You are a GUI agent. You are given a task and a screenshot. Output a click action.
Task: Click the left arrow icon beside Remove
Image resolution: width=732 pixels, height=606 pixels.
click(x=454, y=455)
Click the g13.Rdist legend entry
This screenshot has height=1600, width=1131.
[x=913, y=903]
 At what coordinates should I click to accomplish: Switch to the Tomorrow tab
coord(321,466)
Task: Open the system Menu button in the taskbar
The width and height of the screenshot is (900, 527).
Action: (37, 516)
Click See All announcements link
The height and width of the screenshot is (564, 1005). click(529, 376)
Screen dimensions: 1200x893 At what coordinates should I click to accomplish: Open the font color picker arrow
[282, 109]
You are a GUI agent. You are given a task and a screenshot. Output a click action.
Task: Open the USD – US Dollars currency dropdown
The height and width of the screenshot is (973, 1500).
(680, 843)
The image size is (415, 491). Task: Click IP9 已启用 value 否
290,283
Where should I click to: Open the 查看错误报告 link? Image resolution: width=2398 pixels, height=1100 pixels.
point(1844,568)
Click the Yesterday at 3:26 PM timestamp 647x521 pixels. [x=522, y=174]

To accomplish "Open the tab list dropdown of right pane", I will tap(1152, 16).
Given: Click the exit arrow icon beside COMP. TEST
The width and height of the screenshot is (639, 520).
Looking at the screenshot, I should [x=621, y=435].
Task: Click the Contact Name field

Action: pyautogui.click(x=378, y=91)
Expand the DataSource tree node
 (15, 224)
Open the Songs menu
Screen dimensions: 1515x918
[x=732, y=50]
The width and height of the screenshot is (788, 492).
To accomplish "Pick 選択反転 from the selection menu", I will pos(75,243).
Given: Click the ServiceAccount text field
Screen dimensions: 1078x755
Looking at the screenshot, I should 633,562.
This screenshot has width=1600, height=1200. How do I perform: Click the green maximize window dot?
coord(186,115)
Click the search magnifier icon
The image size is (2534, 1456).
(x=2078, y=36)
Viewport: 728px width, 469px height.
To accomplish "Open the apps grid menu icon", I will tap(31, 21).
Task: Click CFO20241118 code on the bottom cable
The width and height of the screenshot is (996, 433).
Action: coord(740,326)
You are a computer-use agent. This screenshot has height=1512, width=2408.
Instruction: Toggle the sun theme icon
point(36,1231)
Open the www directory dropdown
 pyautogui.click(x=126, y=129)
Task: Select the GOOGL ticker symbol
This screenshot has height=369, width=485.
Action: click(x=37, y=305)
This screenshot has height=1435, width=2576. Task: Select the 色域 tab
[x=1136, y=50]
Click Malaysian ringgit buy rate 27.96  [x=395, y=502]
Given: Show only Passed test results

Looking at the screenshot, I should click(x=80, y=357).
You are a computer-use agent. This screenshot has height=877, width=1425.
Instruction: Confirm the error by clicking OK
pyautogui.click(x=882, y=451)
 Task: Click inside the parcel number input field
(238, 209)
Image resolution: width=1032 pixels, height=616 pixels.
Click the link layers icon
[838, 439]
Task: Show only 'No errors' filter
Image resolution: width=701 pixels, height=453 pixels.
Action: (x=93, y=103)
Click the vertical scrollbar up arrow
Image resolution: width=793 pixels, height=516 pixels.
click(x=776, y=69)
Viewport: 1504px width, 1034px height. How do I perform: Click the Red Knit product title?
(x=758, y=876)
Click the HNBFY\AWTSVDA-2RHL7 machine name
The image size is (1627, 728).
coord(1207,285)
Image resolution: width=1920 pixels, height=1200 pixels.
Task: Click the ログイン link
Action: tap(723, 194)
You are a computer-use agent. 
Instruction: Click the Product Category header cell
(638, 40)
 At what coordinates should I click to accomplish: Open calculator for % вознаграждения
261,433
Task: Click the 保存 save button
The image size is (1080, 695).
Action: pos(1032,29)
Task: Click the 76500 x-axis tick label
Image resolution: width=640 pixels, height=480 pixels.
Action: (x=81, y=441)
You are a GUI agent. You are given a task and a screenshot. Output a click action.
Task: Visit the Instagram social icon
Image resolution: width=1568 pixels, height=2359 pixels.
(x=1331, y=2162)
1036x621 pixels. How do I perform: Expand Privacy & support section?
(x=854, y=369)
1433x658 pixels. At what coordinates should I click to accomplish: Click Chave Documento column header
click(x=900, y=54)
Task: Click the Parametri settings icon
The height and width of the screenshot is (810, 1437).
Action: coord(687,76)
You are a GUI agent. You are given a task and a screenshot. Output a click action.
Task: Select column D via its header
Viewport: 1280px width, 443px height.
□ □ □ □ □
Can you render all the rows above as a JSON list of strings, one string per line, with blank lines dropped?

▶ **Result**:
[
  "You are a GUI agent. You are given a task and a screenshot. Output a click action.",
  "Task: Click the left arrow icon beside Remove",
  "Image resolution: width=732 pixels, height=606 pixels.",
  "click(x=454, y=455)",
  "Click the g13.Rdist legend entry",
  "This screenshot has height=1600, width=1131.",
  "[x=913, y=903]",
  " At what coordinates should I click to accomplish: Switch to the Tomorrow tab",
  "coord(321,466)",
  "Task: Open the system Menu button in the taskbar",
  "The width and height of the screenshot is (900, 527).",
  "Action: (37, 516)",
  "Click See All announcements link",
  "The height and width of the screenshot is (564, 1005). click(529, 376)",
  "Screen dimensions: 1200x893 At what coordinates should I click to accomplish: Open the font color picker arrow",
  "[282, 109]",
  "You are a GUI agent. You are given a task and a screenshot. Output a click action.",
  "Task: Open the USD – US Dollars currency dropdown",
  "The height and width of the screenshot is (973, 1500).",
  "(680, 843)",
  "The image size is (415, 491). Task: Click IP9 已启用 value 否",
  "290,283",
  "Where should I click to: Open the 查看错误报告 link? Image resolution: width=2398 pixels, height=1100 pixels.",
  "point(1844,568)",
  "Click the Yesterday at 3:26 PM timestamp 647x521 pixels. [x=522, y=174]",
  "To accomplish \"Open the tab list dropdown of right pane\", I will tap(1152, 16).",
  "Given: Click the exit arrow icon beside COMP. TEST",
  "The width and height of the screenshot is (639, 520).",
  "Looking at the screenshot, I should [x=621, y=435].",
  "Task: Click the Contact Name field",
  "Action: pyautogui.click(x=378, y=91)",
  "Expand the DataSource tree node",
  " (15, 224)",
  "Open the Songs menu",
  "Screen dimensions: 1515x918",
  "[x=732, y=50]",
  "The width and height of the screenshot is (788, 492).",
  "To accomplish \"Pick 選択反転 from the selection menu\", I will pos(75,243).",
  "Given: Click the ServiceAccount text field",
  "Screen dimensions: 1078x755",
  "Looking at the screenshot, I should 633,562.",
  "This screenshot has width=1600, height=1200. How do I perform: Click the green maximize window dot?",
  "coord(186,115)",
  "Click the search magnifier icon",
  "The image size is (2534, 1456).",
  "(x=2078, y=36)",
  "Viewport: 728px width, 469px height.",
  "To accomplish \"Open the apps grid menu icon\", I will tap(31, 21).",
  "Task: Click CFO20241118 code on the bottom cable",
  "The width and height of the screenshot is (996, 433).",
  "Action: coord(740,326)",
  "You are a computer-use agent. This screenshot has height=1512, width=2408.",
  "Instruction: Toggle the sun theme icon",
  "point(36,1231)",
  "Open the www directory dropdown",
  " pyautogui.click(x=126, y=129)",
  "Task: Select the GOOGL ticker symbol",
  "This screenshot has height=369, width=485.",
  "Action: click(x=37, y=305)",
  "This screenshot has height=1435, width=2576. Task: Select the 色域 tab",
  "[x=1136, y=50]",
  "Click Malaysian ringgit buy rate 27.96  [x=395, y=502]",
  "Given: Show only Passed test results",
  "Looking at the screenshot, I should click(x=80, y=357).",
  "You are a computer-use agent. This screenshot has height=877, width=1425.",
  "Instruction: Confirm the error by clicking OK",
  "pyautogui.click(x=882, y=451)",
  " Task: Click inside the parcel number input field",
  "(238, 209)",
  "Image resolution: width=1032 pixels, height=616 pixels.",
  "Click the link layers icon",
  "[838, 439]",
  "Task: Show only 'No errors' filter",
  "Image resolution: width=701 pixels, height=453 pixels.",
  "Action: (x=93, y=103)",
  "Click the vertical scrollbar up arrow",
  "Image resolution: width=793 pixels, height=516 pixels.",
  "click(x=776, y=69)",
  "Viewport: 1504px width, 1034px height. How do I perform: Click the Red Knit product title?",
  "(x=758, y=876)",
  "Click the HNBFY\\AWTSVDA-2RHL7 machine name",
  "The image size is (1627, 728).",
  "coord(1207,285)",
  "Image resolution: width=1920 pixels, height=1200 pixels.",
  "Task: Click the ログイン link",
  "Action: tap(723, 194)",
  "You are a computer-use agent. ",
  "Instruction: Click the Product Category header cell",
  "(638, 40)",
  " At what coordinates should I click to accomplish: Open calculator for % вознаграждения",
  "261,433",
  "Task: Click the 保存 save button",
  "The image size is (1080, 695).",
  "Action: pos(1032,29)",
  "Task: Click the 76500 x-axis tick label",
  "Image resolution: width=640 pixels, height=480 pixels.",
  "Action: (x=81, y=441)",
  "You are a GUI agent. You are given a task and a screenshot. Output a click action.",
  "Task: Visit the Instagram social icon",
  "Image resolution: width=1568 pixels, height=2359 pixels.",
  "(x=1331, y=2162)",
  "1036x621 pixels. How do I perform: Expand Privacy & support section?",
  "(x=854, y=369)",
  "1433x658 pixels. At what coordinates should I click to accomplish: Click Chave Documento column header",
  "click(x=900, y=54)",
  "Task: Click the Parametri settings icon",
  "The height and width of the screenshot is (810, 1437).",
  "Action: coord(687,76)",
  "You are a GUI agent. You are given a task and a screenshot. Output a click action.",
  "Task: Select column D via its header",
  "Viewport: 1280px width, 443px height."
]